» **AVAILABLE DATA**:
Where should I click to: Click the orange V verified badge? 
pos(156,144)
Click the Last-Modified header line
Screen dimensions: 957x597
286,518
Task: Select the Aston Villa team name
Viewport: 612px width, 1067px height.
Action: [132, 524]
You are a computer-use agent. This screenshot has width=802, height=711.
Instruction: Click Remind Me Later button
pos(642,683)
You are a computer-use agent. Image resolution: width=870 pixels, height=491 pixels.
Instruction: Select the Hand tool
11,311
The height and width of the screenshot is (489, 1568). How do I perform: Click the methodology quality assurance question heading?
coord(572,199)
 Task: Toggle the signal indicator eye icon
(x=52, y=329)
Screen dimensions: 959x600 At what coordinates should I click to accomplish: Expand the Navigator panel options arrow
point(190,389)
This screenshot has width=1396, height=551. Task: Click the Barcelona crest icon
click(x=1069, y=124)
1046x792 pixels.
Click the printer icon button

» **BRIEF**: Only certain lines are wanted. Please return exactly those from the top of the data through the line with "You are a computer-use agent. This".

» **ANSWER SPACE**:
Where should I click to: Click the orange V verified badge? 
pos(156,144)
Click the Last-Modified header line
Screen dimensions: 957x597
286,518
Task: Select the Aston Villa team name
Viewport: 612px width, 1067px height.
Action: [132, 524]
You are a computer-use agent. This screenshot has width=802, height=711.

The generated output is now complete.